Kimmeridge Lifeboat Station

maritime-historyrnlijurassic-coastisle-of-purbeckdorset
4 min read

On the night of 25 September 1868, the schooner Liberty of Portsmouth struck Kimmeridge Ledge in a full gale. Henry Stocks, the Chief Officer of the Kimmeridge Coastguard, and five of his men got down to the rocks and tried to reach her. The RNLI later voted them three pounds ten shillings for their courage. Every soul aboard the Liberty was lost. By the time the year ended, the Royal National Lifeboat Institution had agreed there had to be a boat at Kimmeridge - and within twelve months, a wooden boathouse stood on the western edge of Kimmeridge Bay, built at the personal expense of a country reverend.

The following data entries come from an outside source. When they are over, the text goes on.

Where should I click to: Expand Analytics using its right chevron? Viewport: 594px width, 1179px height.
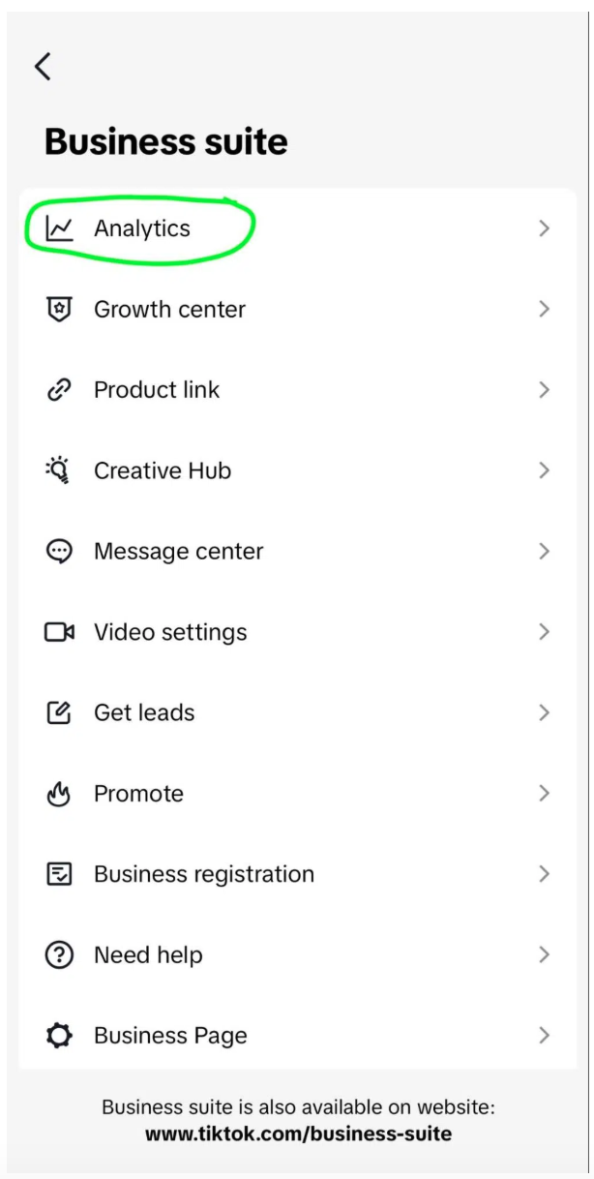[x=545, y=228]
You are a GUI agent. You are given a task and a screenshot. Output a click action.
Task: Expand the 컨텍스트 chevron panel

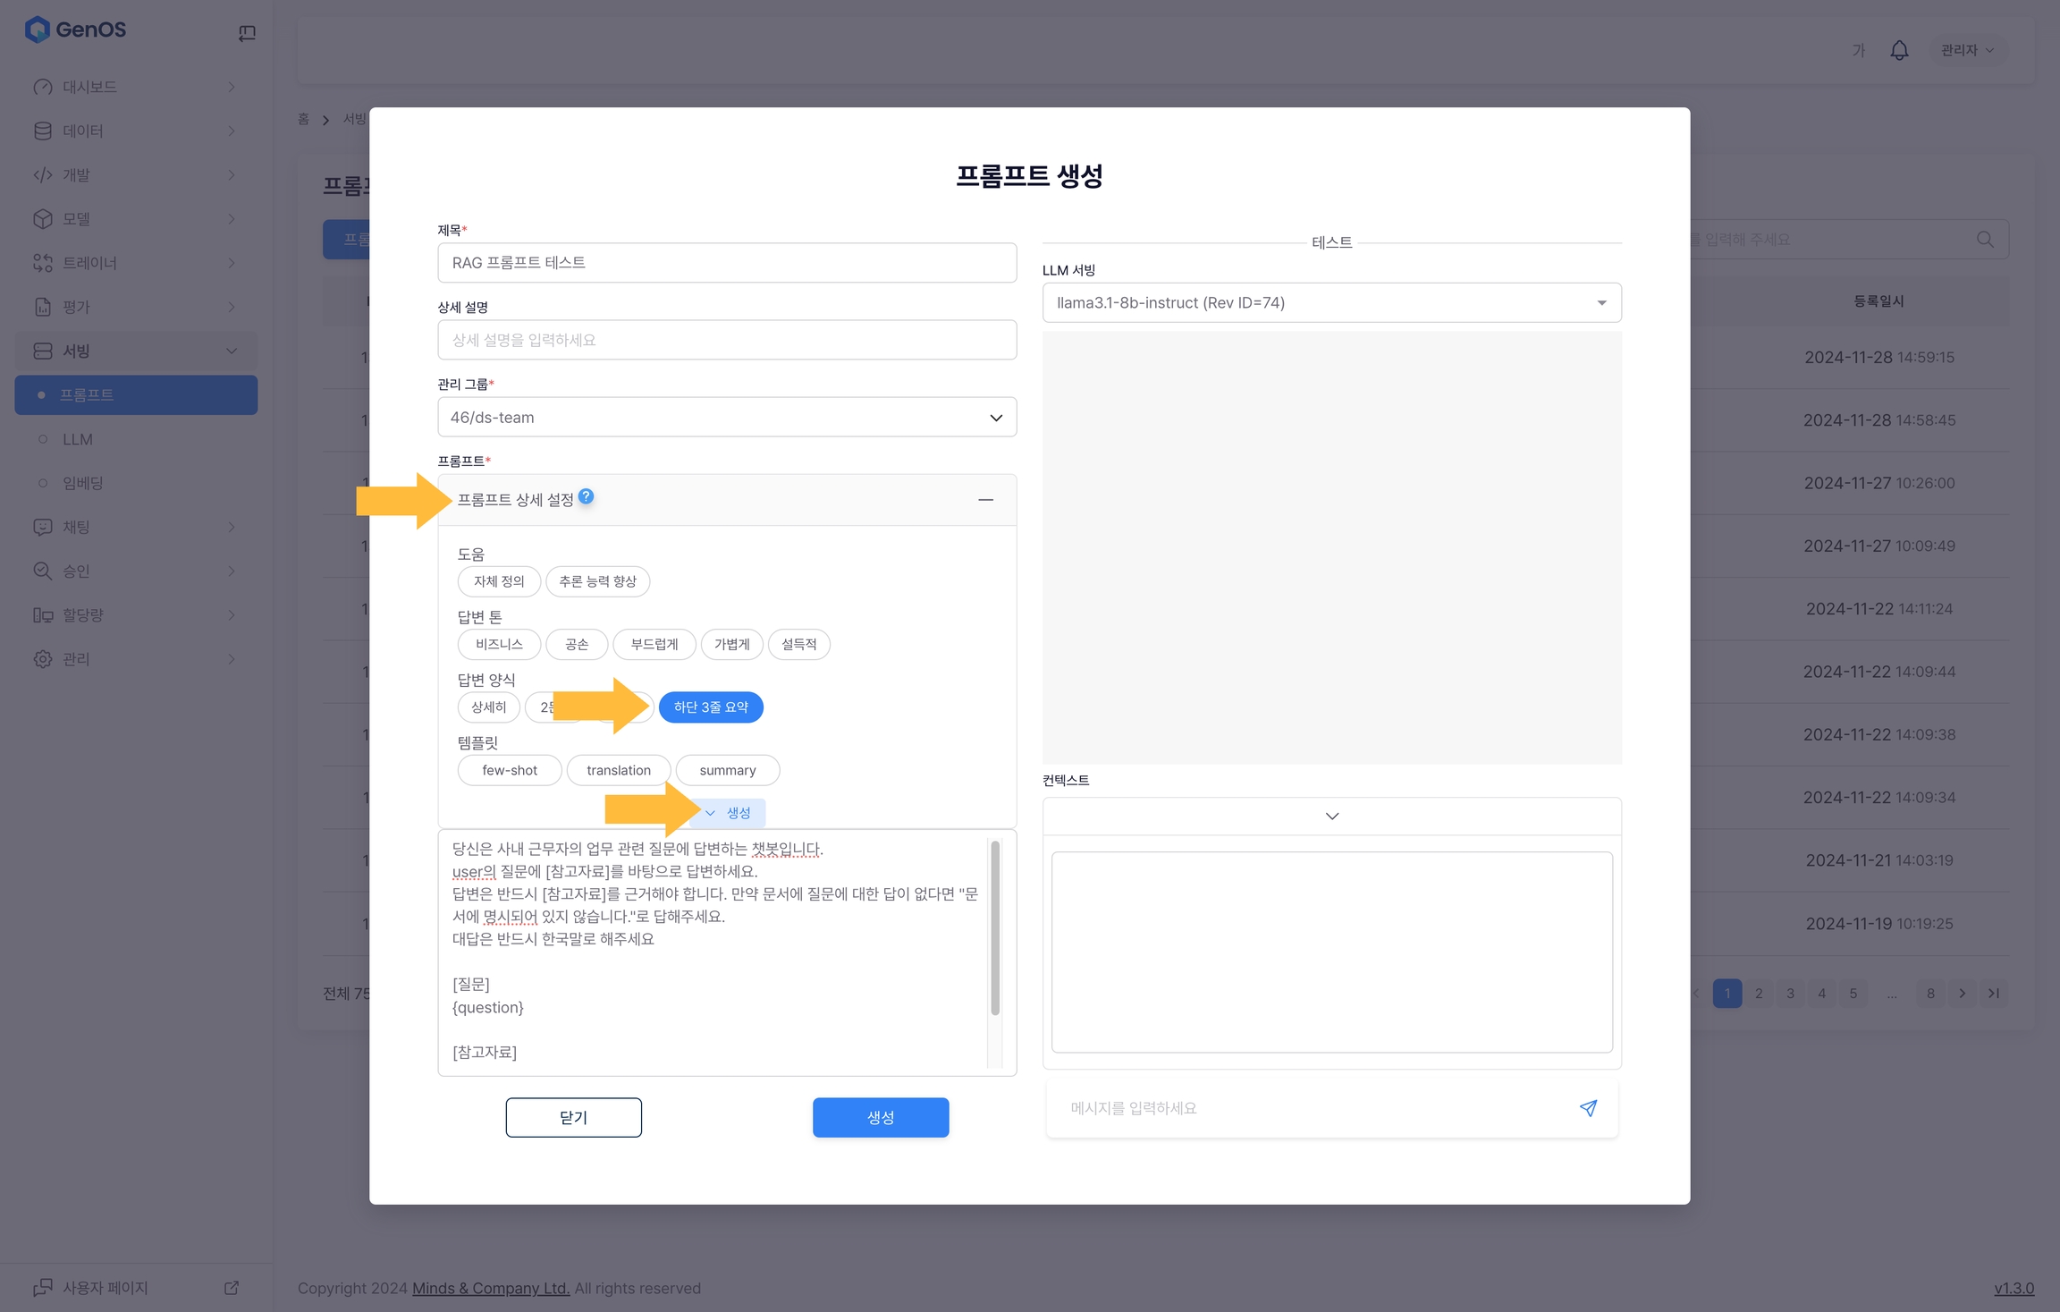1331,816
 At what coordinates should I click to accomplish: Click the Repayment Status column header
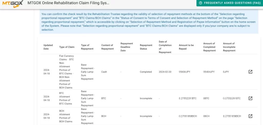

A Boathouse Built on Conscience

The Liberty disaster moved the RNLI's committee with unusual speed. The Inspector of Lifeboats visited Kimmeridge in October 1868; his report was approved on 5 November. By the April meeting in 1869, the Reverend Nathaniel Bond had stepped forward with an offer that made the project possible: he would pay for the boathouse out of his own pocket. The committee accepted gratefully. The first boat sent to Kimmeridge was the Mary Heape, an already-second-hand 28-foot Peake self-righter built in 1856 that had previously served at Hornsea on the Yorkshire coast. She was named after the wife of Benjamin Heape, the Manchester benefactor who had funded her. The Jurassic Coast had its lifeboat, gifted twice over by people who had never been there.

The Stralsund Rescue

At eleven o'clock on the night of 9 December 1874, the German vessel Stralsund - bound from her namesake city on the Baltic - was driven onto the rocks east of Kimmeridge. The Mary Heape launched into the storm. The same storm threw her back onto the beach. The crew tried again the next morning, this time with the coastguard rocket brigade firing a line out to the wreck. Once they had the line, they could work. Across two trips, fifteen people were taken off the Stralsund and brought to shore. It was the kind of operation that the RNLI's Victorian volunteers performed routinely up and down the British coast: cold, methodical, often only possible because the worst of the weather had passed enough to let them work.

Three Boats, One Name

By 1881 the original Mary Heape was retired and replaced - by another second-hand boat. This was the Sheffield, a 32-footer built in 1866 and previously stationed elsewhere. Benjamin Heape funded the move and renamed her, too, Mary Heape. In 1886 the cutter Ceres of Poole was caught in dense fog when the wind shifted suddenly and drove her ashore. Two crewmen took to the ship's boat; it capsized and one drowned. The Mary Heape saved the master and mate, still aboard the wreck, and the surviving third man who had clung to two oars in the fog. In 1887 the second Mary Heape was retired in her turn. Between them, the two boats had saved eighteen lives.

The Augustus Arkwright

On 9 May 1888 the third lifeboat - the first new one Kimmeridge had ever received - was dragged out of the boathouse to the launch of a signal rocket and the murmur of a sizeable crowd. After a speech from Lieutenant-Colonel Mansel and a blessing from the Reverend W. C. Browne, she was named Augustus Arkwright, after Captain Augustus Peter Arkwright of Dartmouth, MP for North Derbyshire. His friends had subscribed £675 in his memory and asked that the gift be sent to Kimmeridge. Records survive of only one service the Augustus Arkwright actually performed: in June 1892 she stood by the brigantine Lythemore of Llanelli, stranded on the ledge with a cargo of coal for Cardiff. The captain was in no immediate danger. The lifeboat laid out his anchor and waited for the tide to lift him off.

A Quiet Disestablishment

On 13 February 1896, after a report by the District Inspector, the RNLI committee voted to discontinue Kimmeridge Lifeboat Station. The decision was administrative, not dramatic - shipping patterns had shifted, neighbouring stations could cover the bay, and the costs no longer justified the post. After twenty-seven years and eight months, the boathouse closed. The Mary Heape lifeboats had saved eighteen documented lives. The Augustus Arkwright never made a recorded rescue. But the bay still claims wrecks; the ledge still catches the unwary; and the men who pulled fifteen souls off the Stralsund in 1874, named on no monument, did the work that volunteers up and down this coast still do today. The station closed. The reason for it did not.

From the Air

50.611°N, 2.142°W on the western edge of Kimmeridge Bay, Isle of Purbeck. The station site sits just west of Clavell Tower, near the cliffs above the bay. Nearest aviation reference is Bournemouth (EGHH) about 22 nm east-northeast. Best viewed at 1,500-2,500 ft AGL on a southerly approach along the Jurassic Coast - the dark Kimmeridge shale, Clavell Tower's pale silhouette, and the sweep of Kimmeridge Bay are all unmistakable from the air.